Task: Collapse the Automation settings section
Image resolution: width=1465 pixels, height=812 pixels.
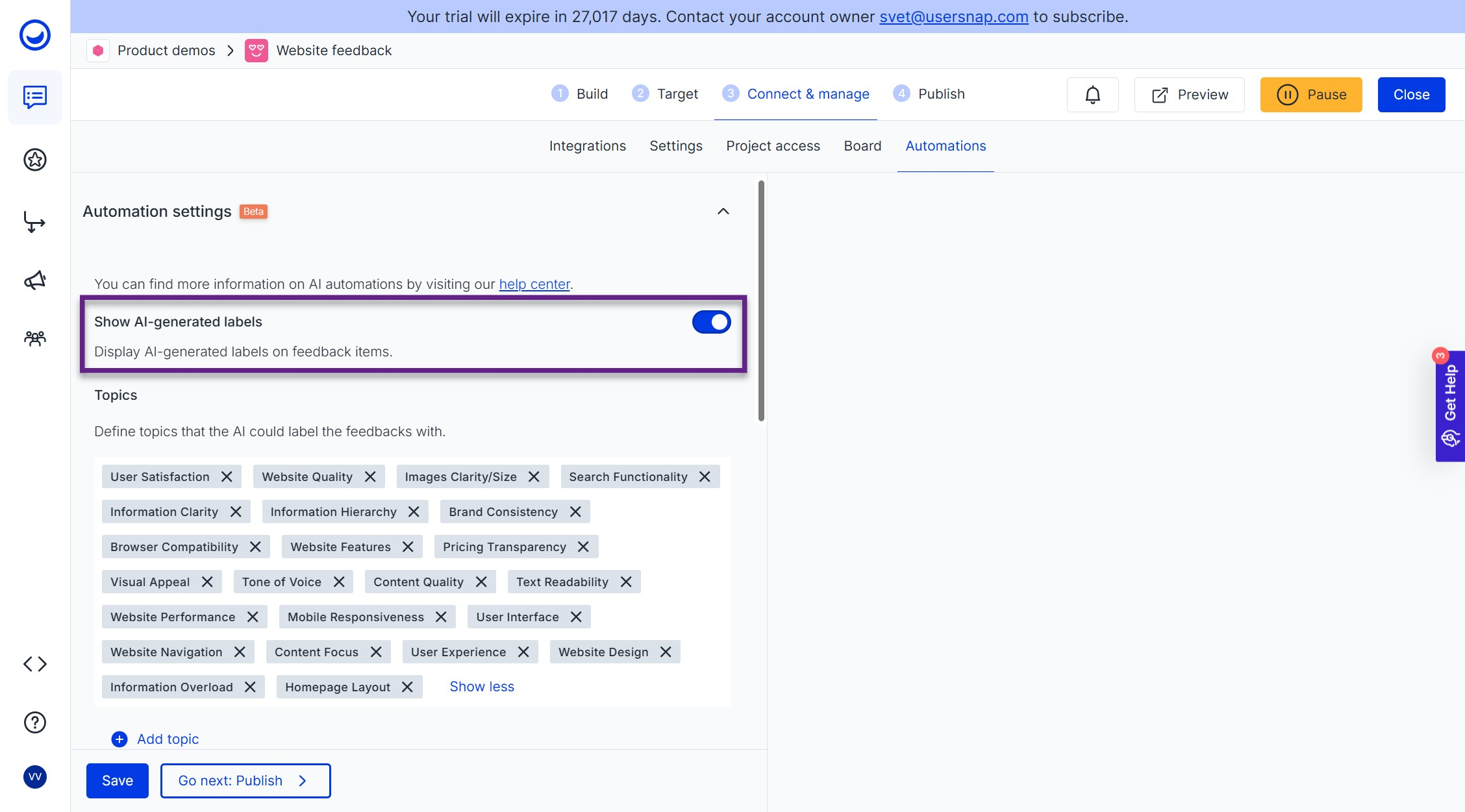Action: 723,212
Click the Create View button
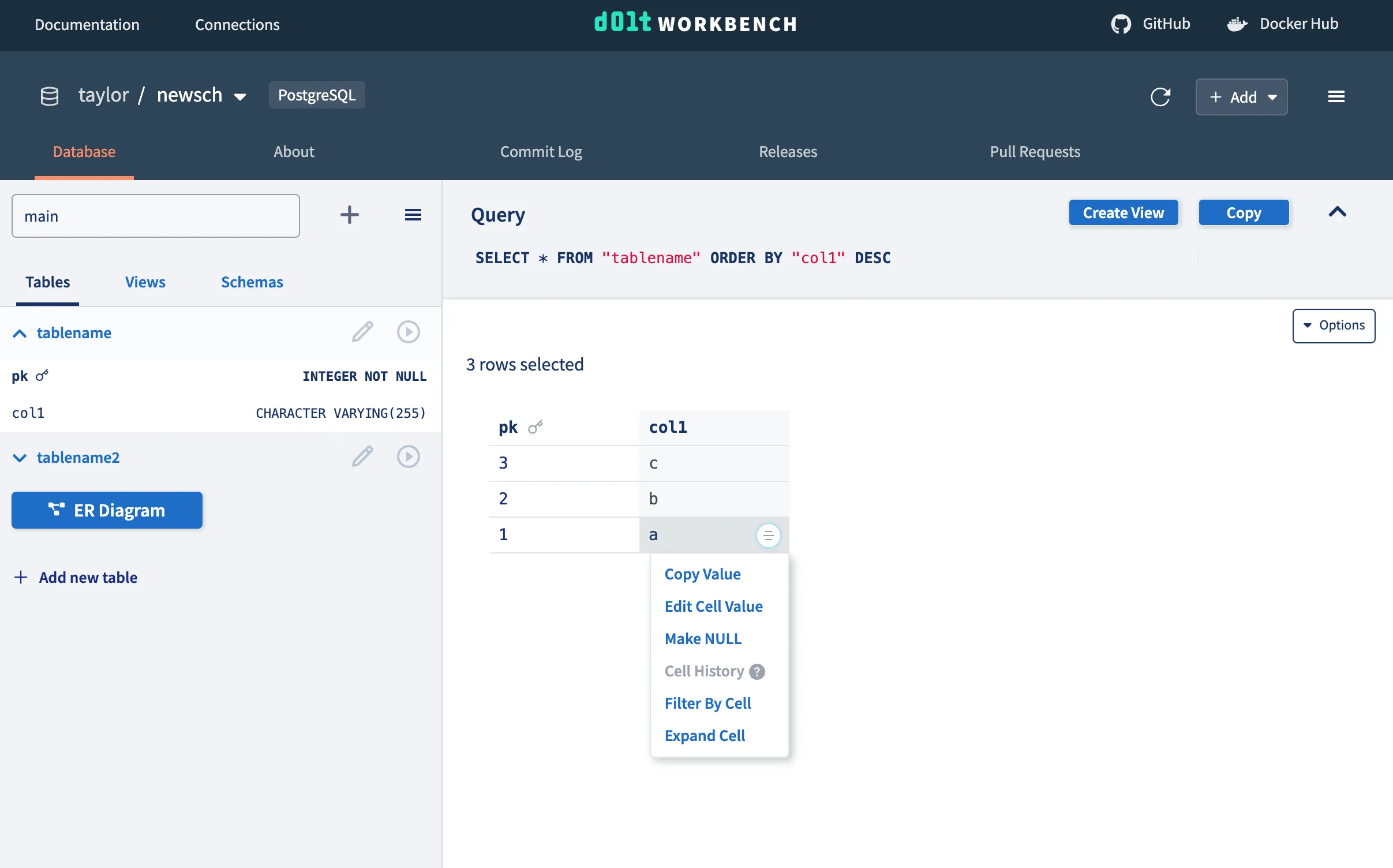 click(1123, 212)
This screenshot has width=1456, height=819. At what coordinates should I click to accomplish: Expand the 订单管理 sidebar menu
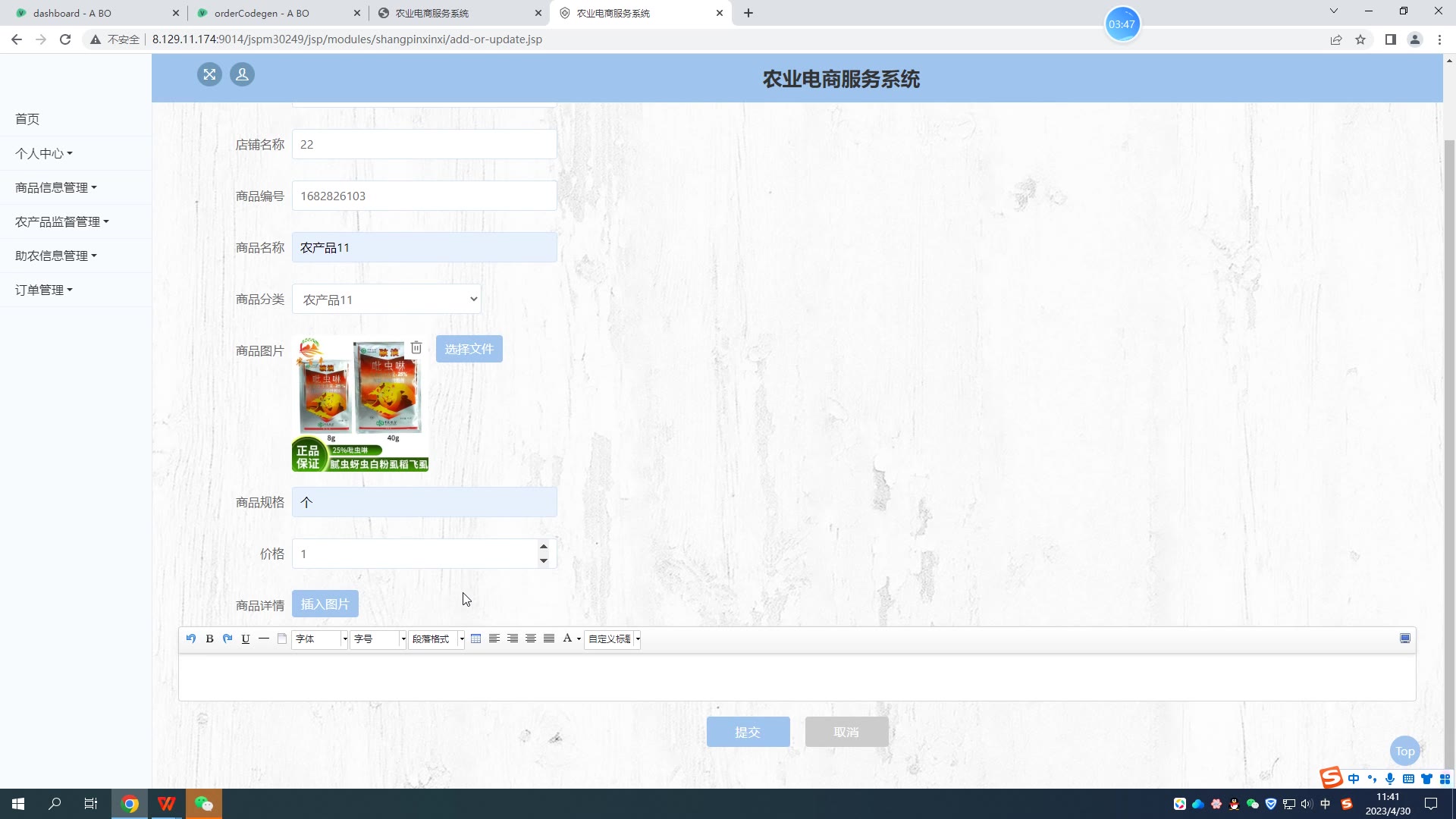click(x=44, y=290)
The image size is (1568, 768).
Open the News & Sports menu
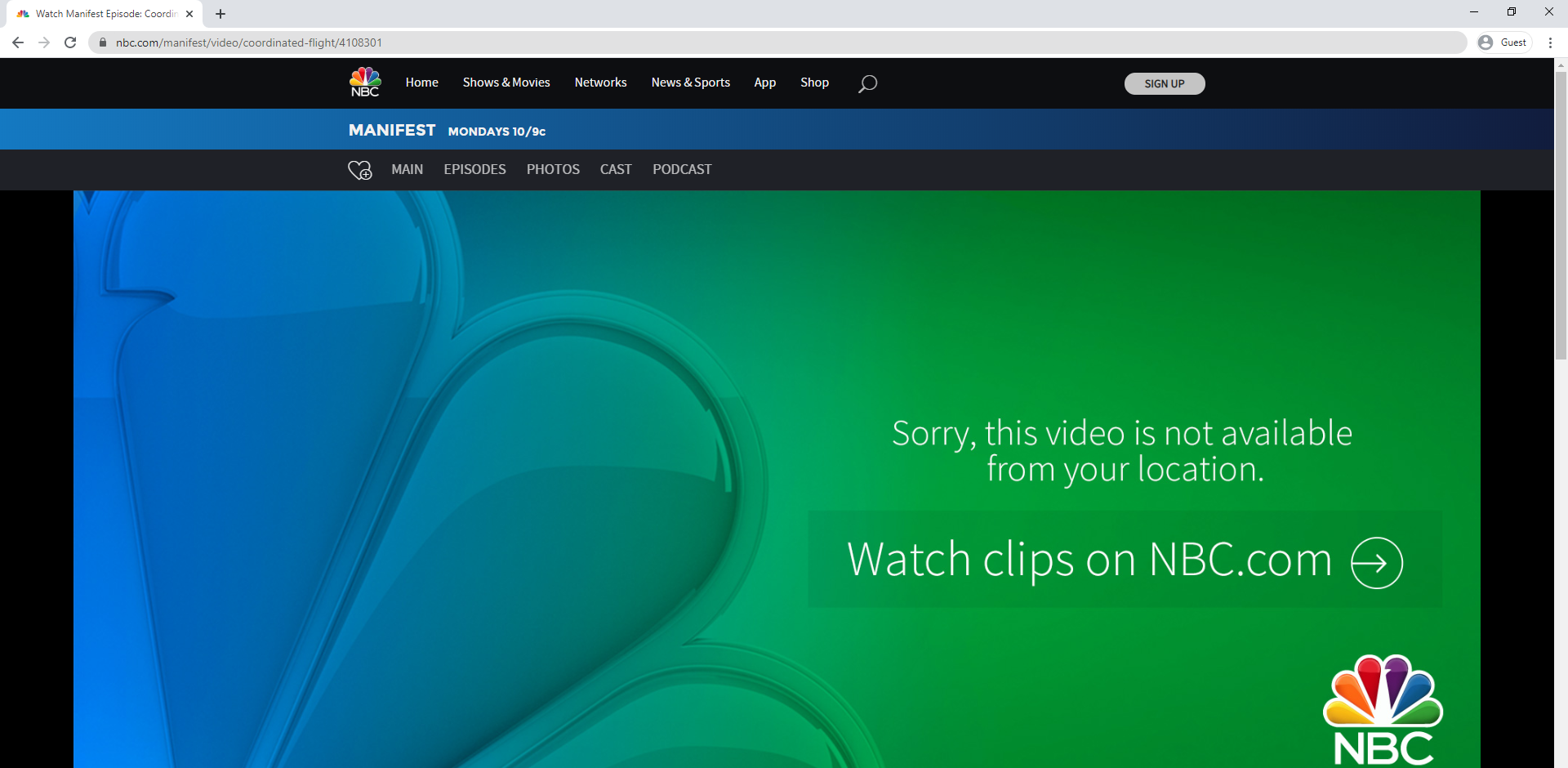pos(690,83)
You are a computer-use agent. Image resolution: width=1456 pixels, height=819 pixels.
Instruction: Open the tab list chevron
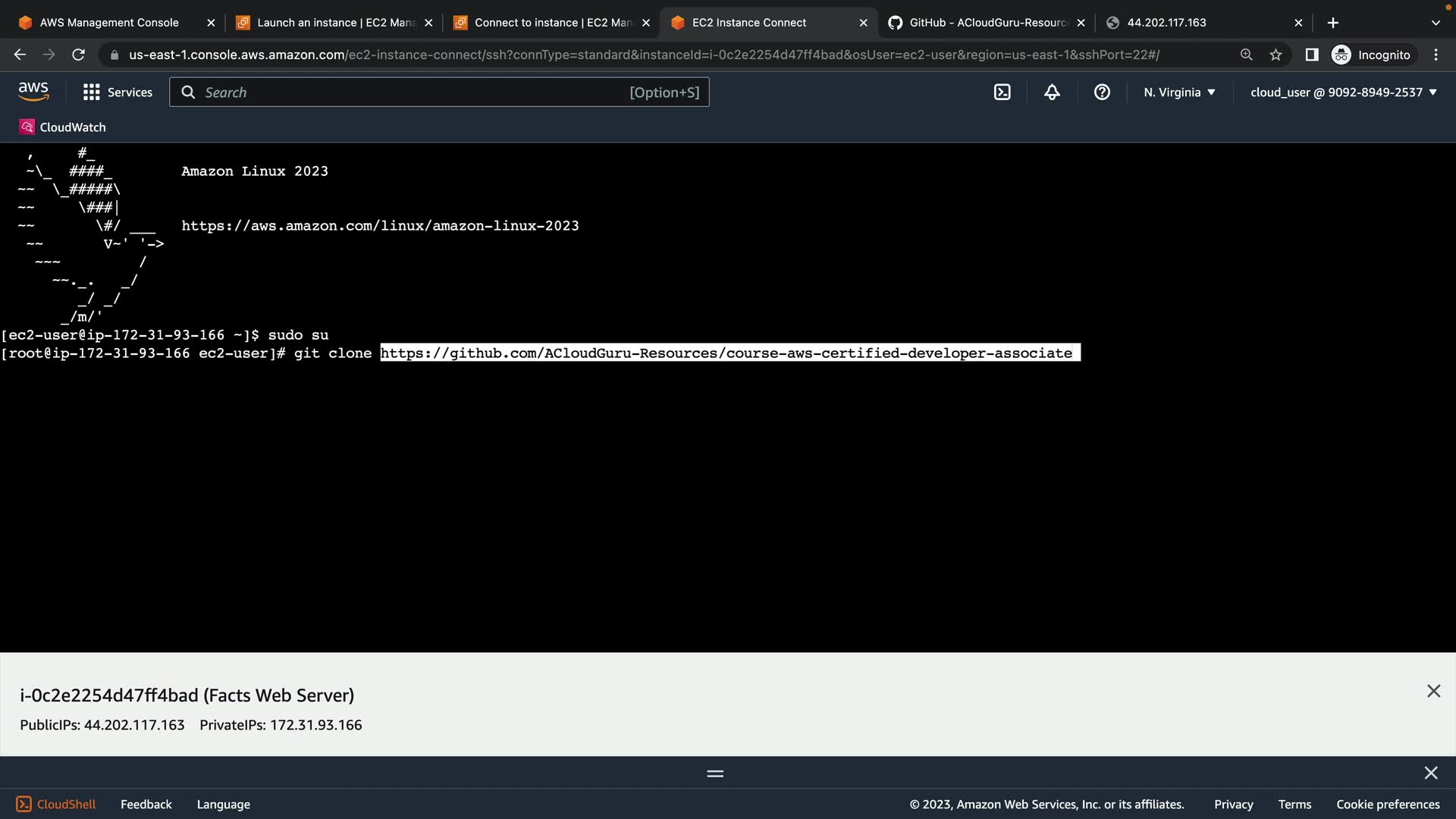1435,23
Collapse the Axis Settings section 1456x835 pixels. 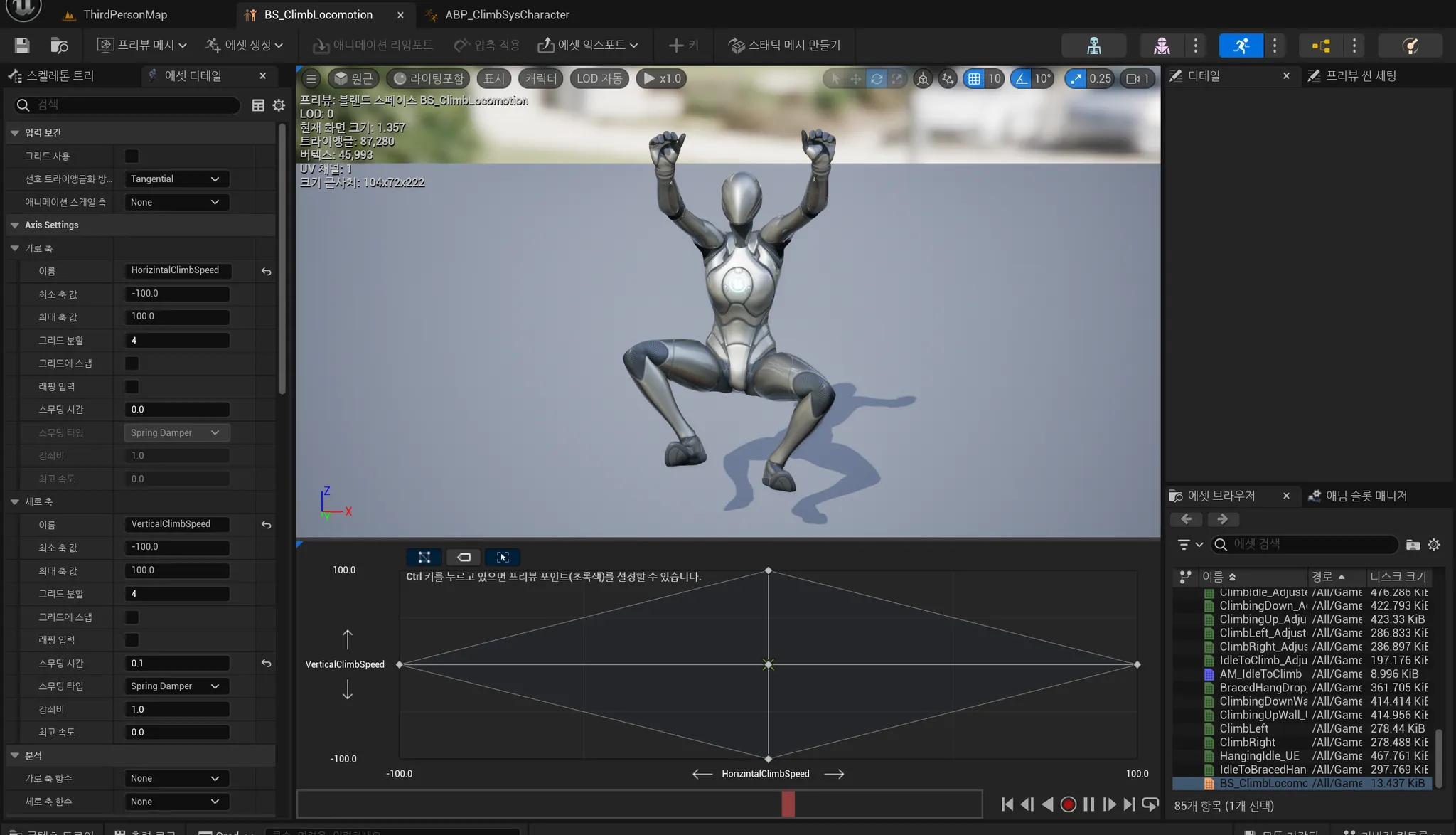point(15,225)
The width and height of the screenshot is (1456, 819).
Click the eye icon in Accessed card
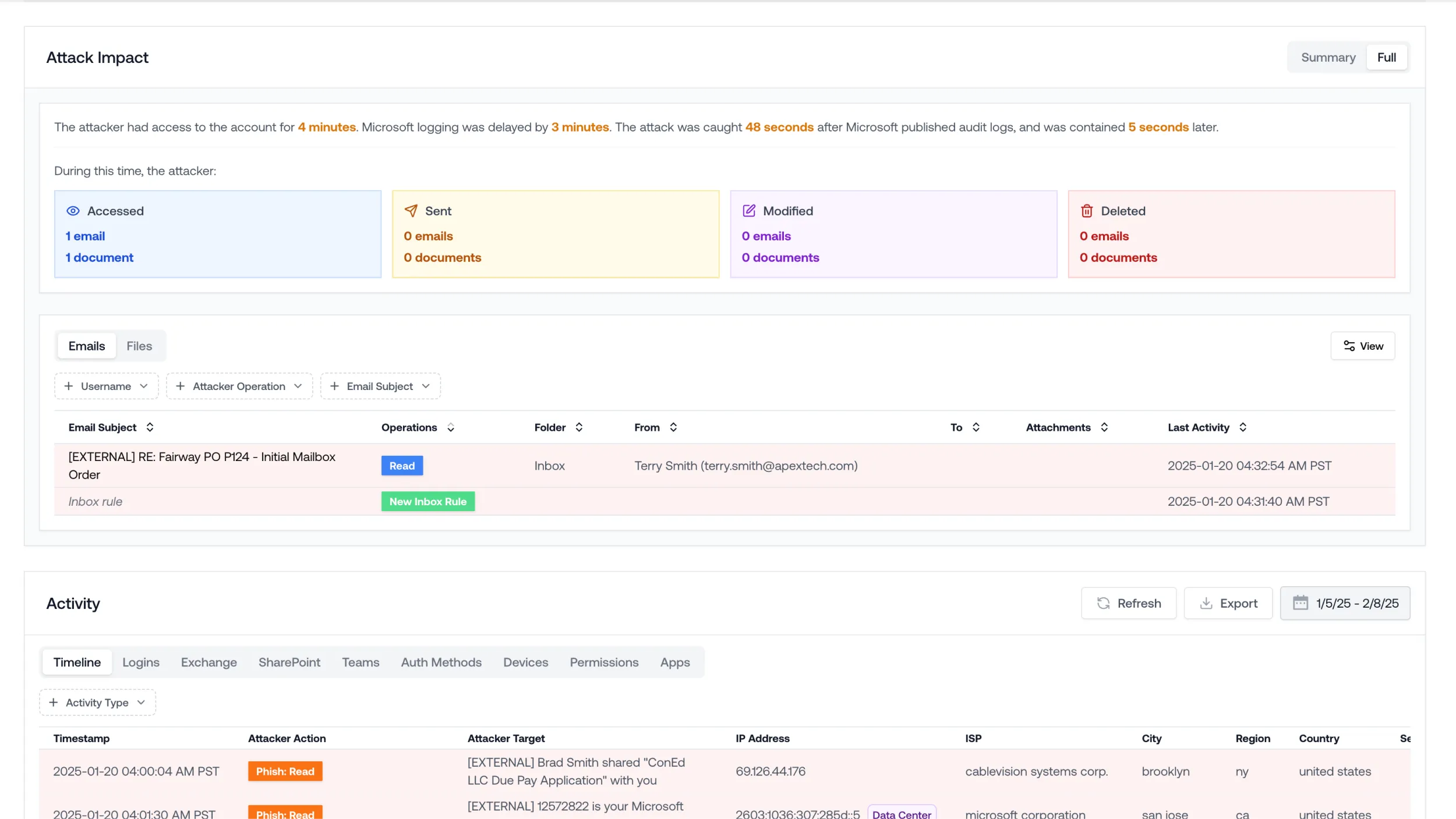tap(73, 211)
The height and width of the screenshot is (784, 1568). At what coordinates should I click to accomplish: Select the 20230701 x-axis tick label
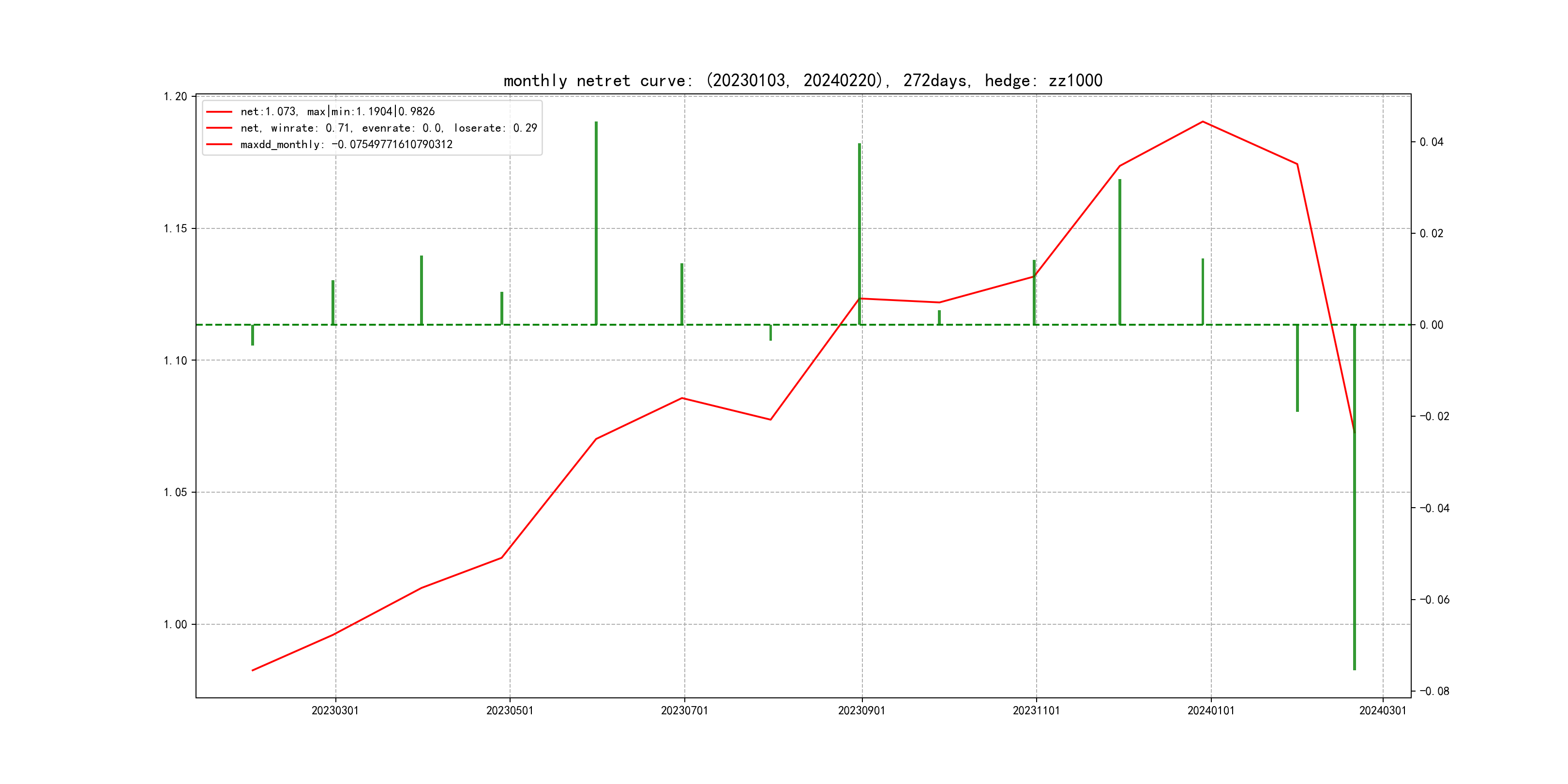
□ □ □ □ □ □ □
TASK PROMPT ▸ Copy out the lines exactly as written, beginning with the one that contains "The width and" and ending with the last line of the material; do not include pictures.

WRITTEN REPLY ▸
The width and height of the screenshot is (1456, 819).
Click the eye icon in Accessed card
tap(73, 211)
The height and width of the screenshot is (784, 1568). At what coordinates should I click to accomplish: Select the 20230701 x-axis tick label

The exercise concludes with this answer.